EXERCISE OBJECTIVE:
All the lines below need to be transcribed exactly. Pictures get left out.

──────── STORED DATA

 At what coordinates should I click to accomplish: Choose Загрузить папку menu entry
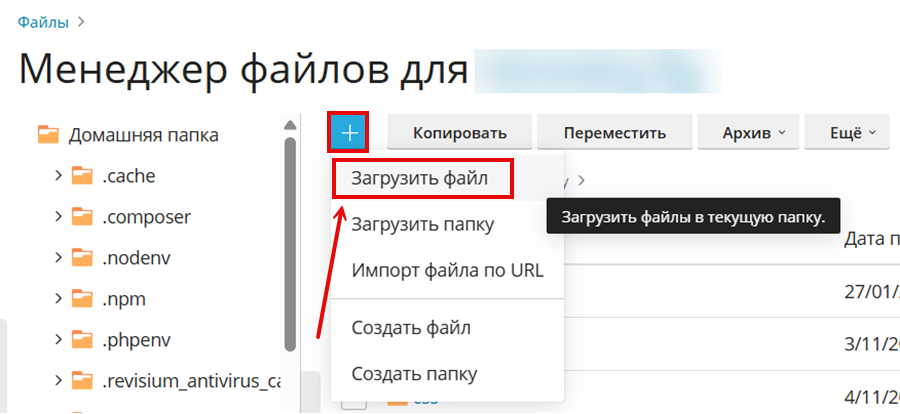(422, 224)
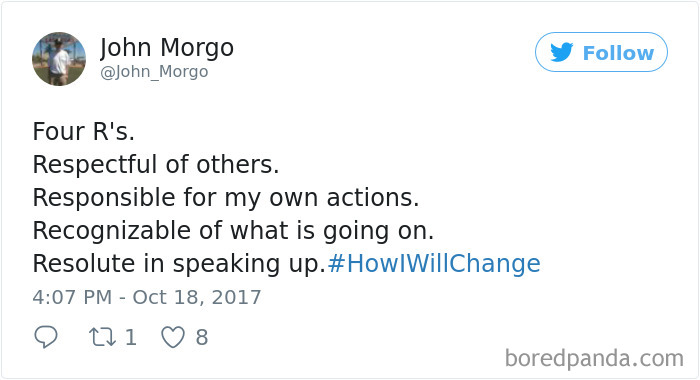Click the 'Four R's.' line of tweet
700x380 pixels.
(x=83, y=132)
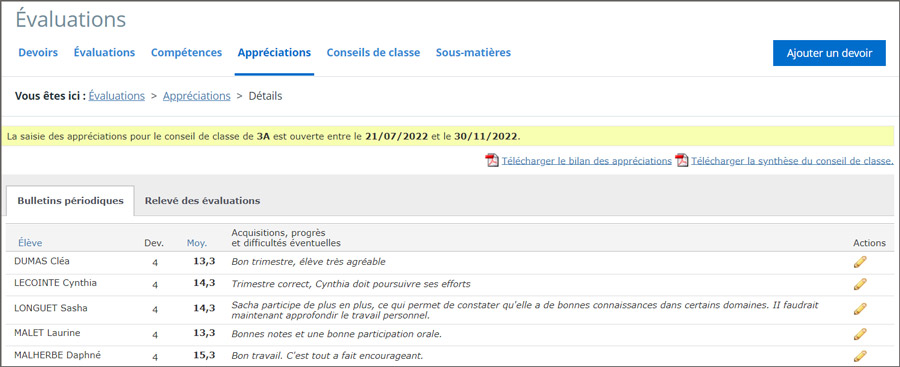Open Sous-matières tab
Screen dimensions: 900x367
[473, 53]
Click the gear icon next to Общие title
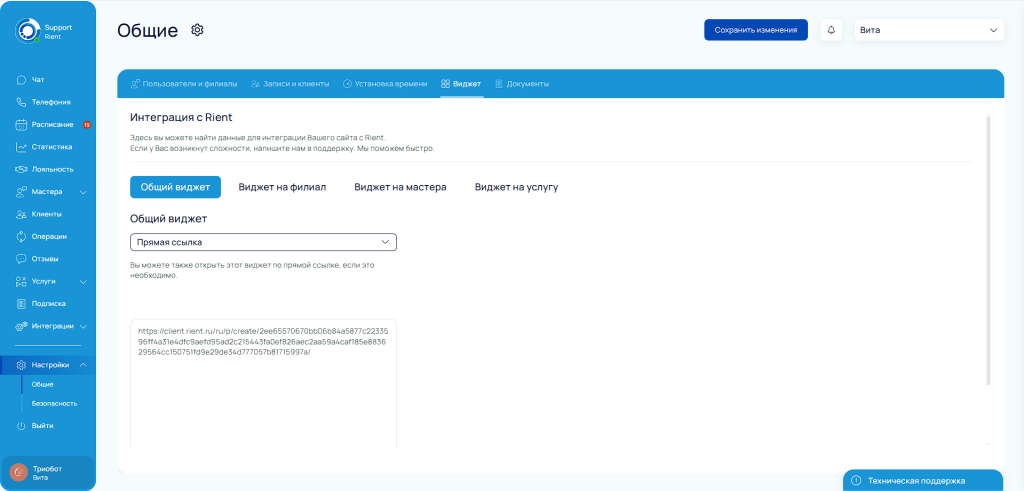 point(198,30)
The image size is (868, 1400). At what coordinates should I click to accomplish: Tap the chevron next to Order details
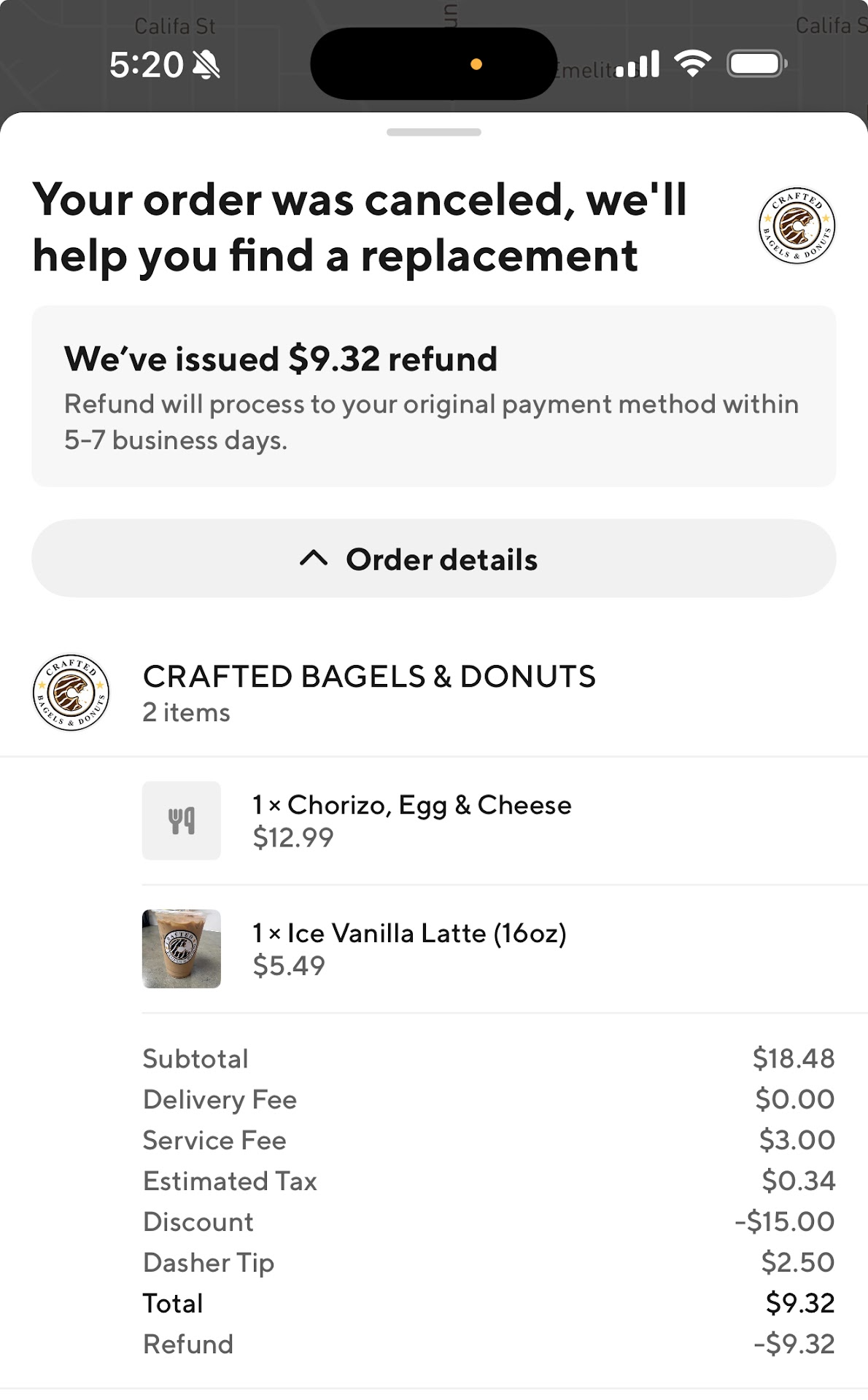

────────────────

ANSWER SECTION:
 At what coordinates should I click to accomplish: Choose Загрузить папку menu entry
(422, 224)
Click the 'Four R's.' line of tweet
700x380 pixels.
(x=83, y=132)
Open Sous-matières tab
Screen dimensions: 900x367
[473, 53]
Click the gear icon next to Общие title
 point(198,30)
The image size is (868, 1400). At what coordinates should I click to accomplish: Tap the chevron next to Order details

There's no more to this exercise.